Start of Data for the task

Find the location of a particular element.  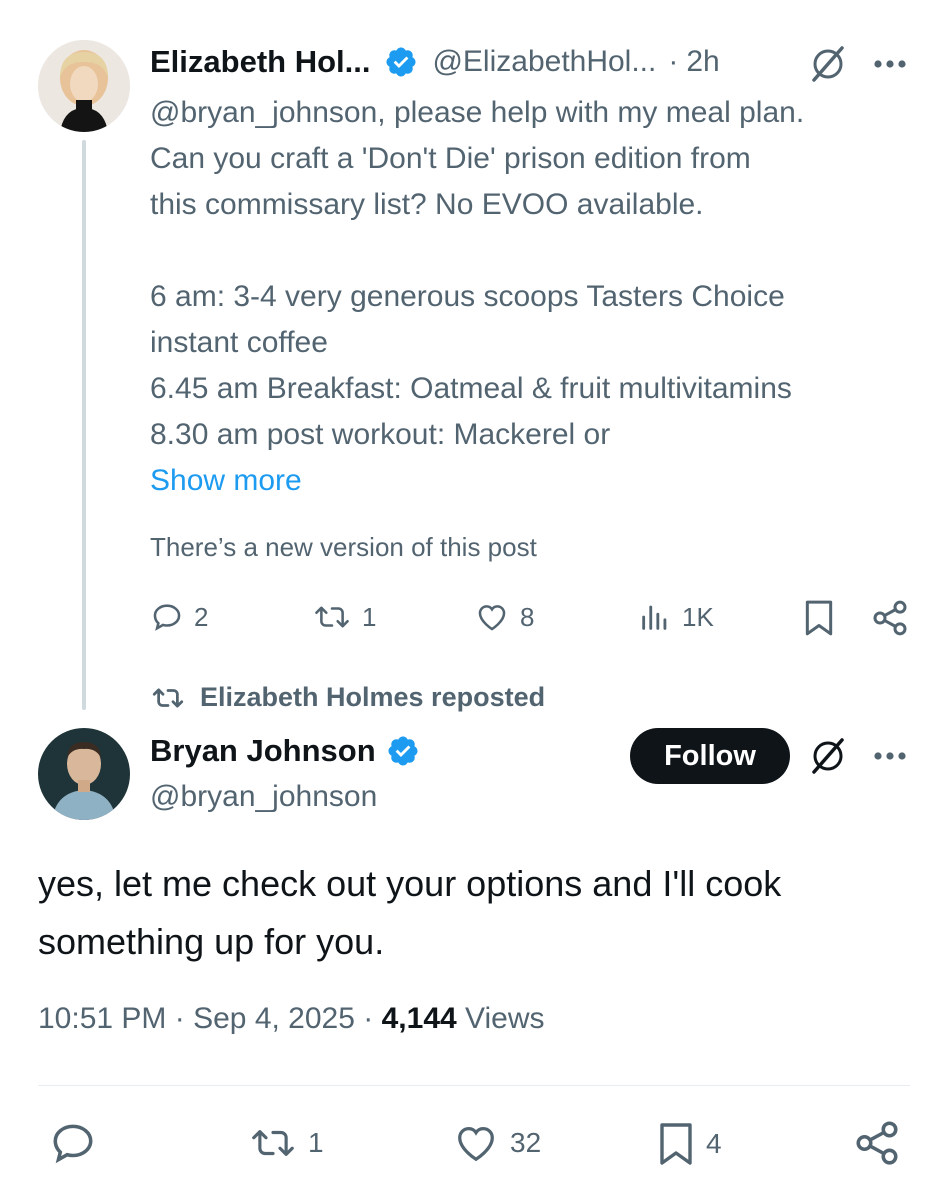

reply-button: 2 is located at coordinates (179, 617).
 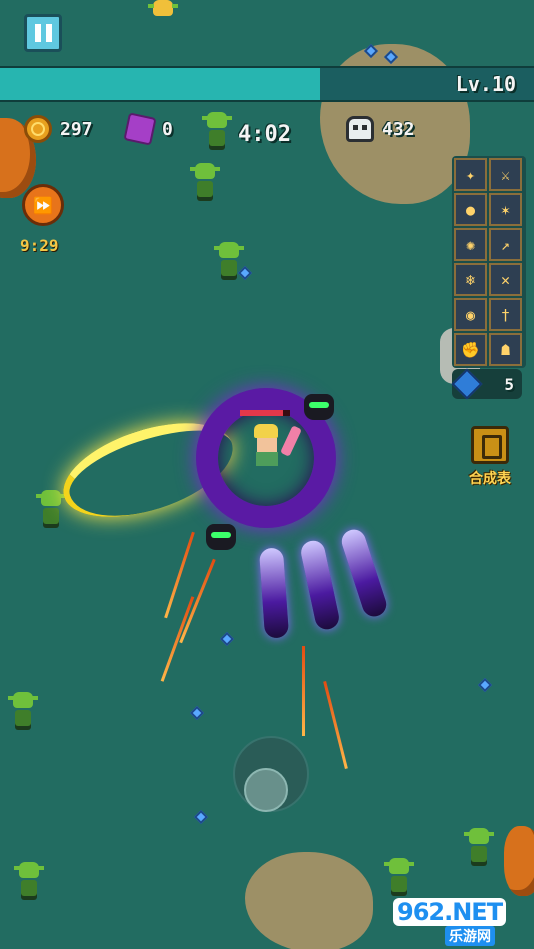 What do you see at coordinates (490, 445) in the screenshot?
I see `recipe-book-icon` at bounding box center [490, 445].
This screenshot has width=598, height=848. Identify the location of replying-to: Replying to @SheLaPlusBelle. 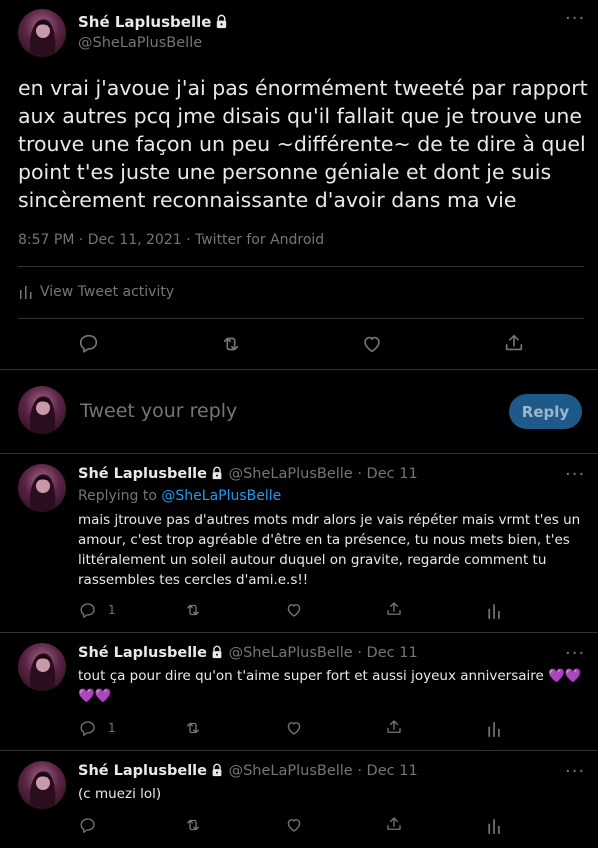
(180, 496).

End of Data for the task

◆ Exercise aim: Convert the records above into a Markdown table with two columns, No. and Entry, giving each nonblank line its own numbered row. Leave the pictures out.

◆ Answer for this exercise:
| No. | Entry |
|---|---|
| 1 | Find the location of a particular element.   |
| 2 | reply-button: 2 is located at coordinates (179, 617). |
| 3 |   What do you see at coordinates (490, 445) in the screenshot? |
| 4 | I see `recipe-book-icon` at bounding box center [490, 445]. |
| 5 | This screenshot has width=598, height=848. Identify the location of replying-to: Replying to @SheLaPlusBelle.  |
| 6 | (180, 496). |